Shortly after World Population Day on 11 July, the United Nations will publish their latest biennial population projections.
In 2013, the United Nations issued a global population projection for 2050 of 9.6 billion — an increase of 2.3 billion from our current population of 7.3 billion. That projected growth is almost equivalent to the entire global population of 2.6 billion in the early 20th century. The growth rate is decreasing slowly, but the annual net change in population remains high.
Only through investing in family planning and women’s education and empowerment and conducting public information campaigns about the immense strains that population and consumption growth place on the planet can we significantly slow the growth. Among the strains are resource depletion, climate change, water shortages, pollution, deforestation, soil degradation, wildlife extinctions, and ocean acidification.

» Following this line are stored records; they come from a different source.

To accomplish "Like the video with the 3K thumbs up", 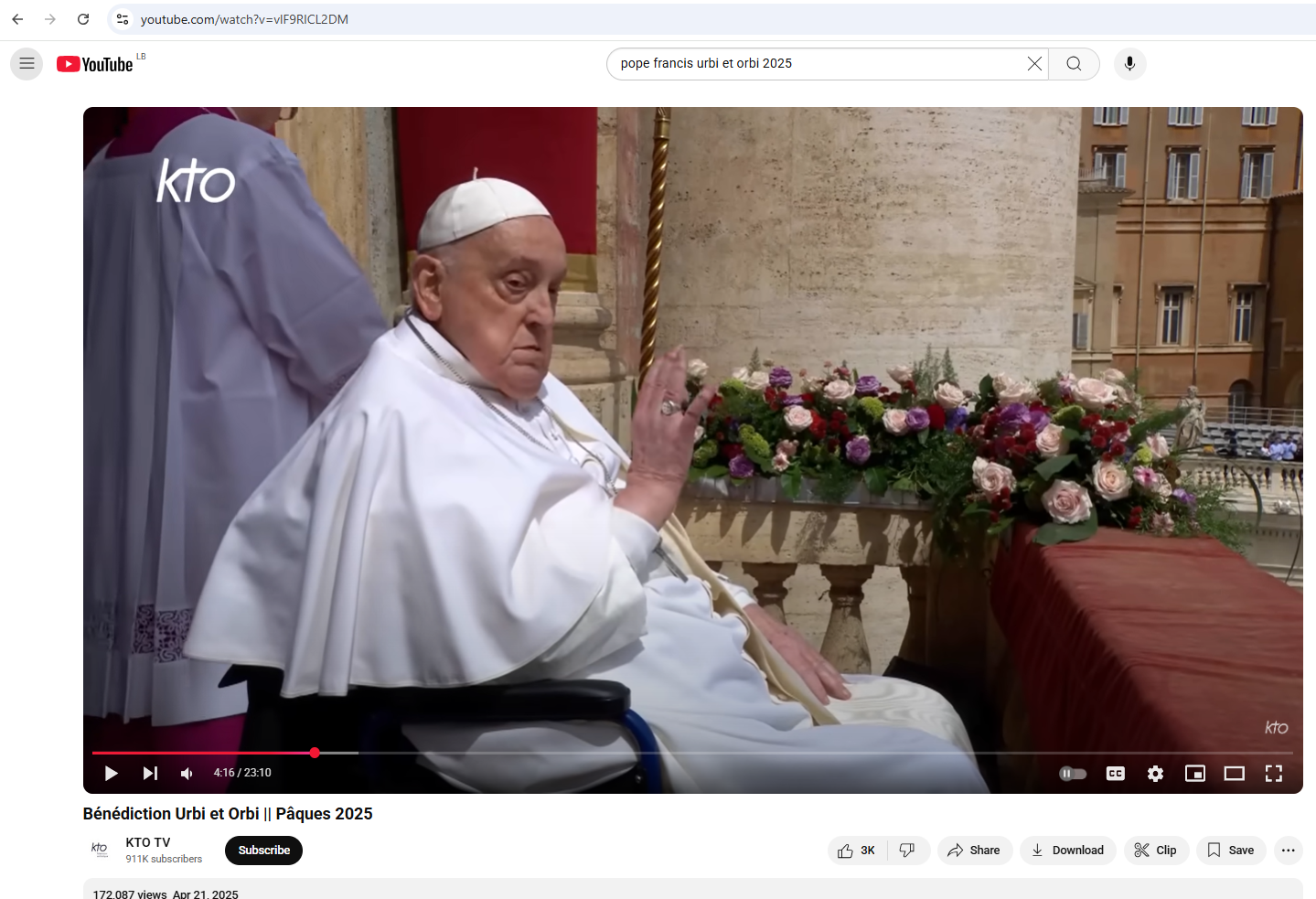I will coord(856,850).
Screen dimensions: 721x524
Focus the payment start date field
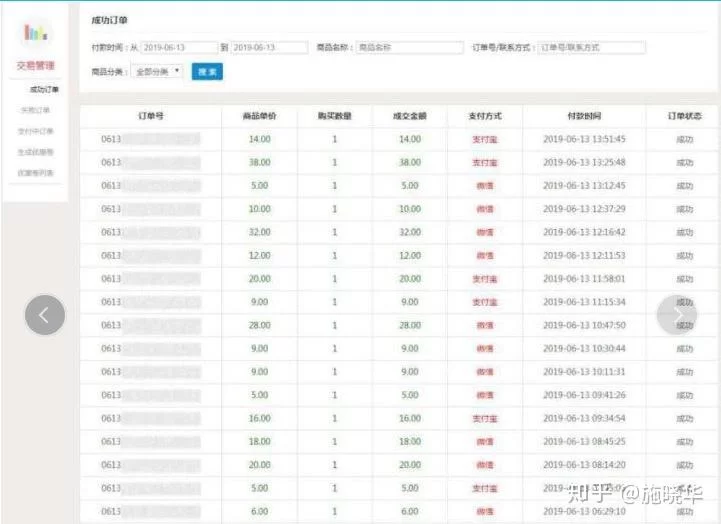point(179,47)
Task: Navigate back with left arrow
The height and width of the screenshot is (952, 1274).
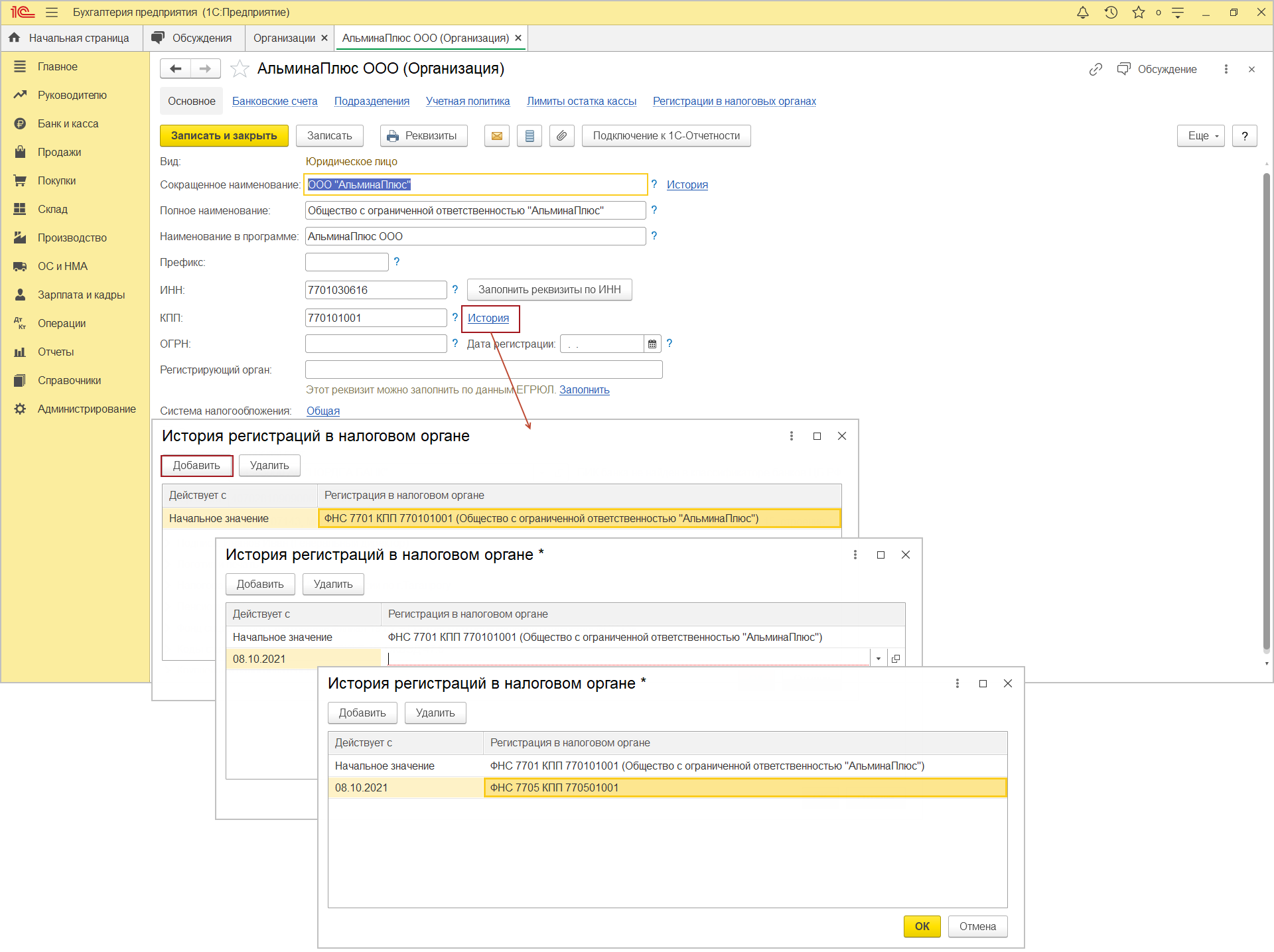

“It is ironic that the recent Papal encyclical considered environmental and sustainability issues but brushed aside population growth as a driver of them,” said Roger Martin, Chair of Population Matters. “Population growth exacerbates poverty and conflict over dwindling resources. Poor people consume less and do less damage than rich ones. However, when and if poor people become rich, the number of people will make a vast difference to the planet. The Pope was thus completely wrong to say that ‘demographic growth is fully compatible with an integral and shared development.’ With its opposition to artificial contraception, the Catholic Church promotes population growth through the resultant unintended pregnancies. World Population Day is a good time to urge the Catholic Church once again to change its doctrine on family planning.”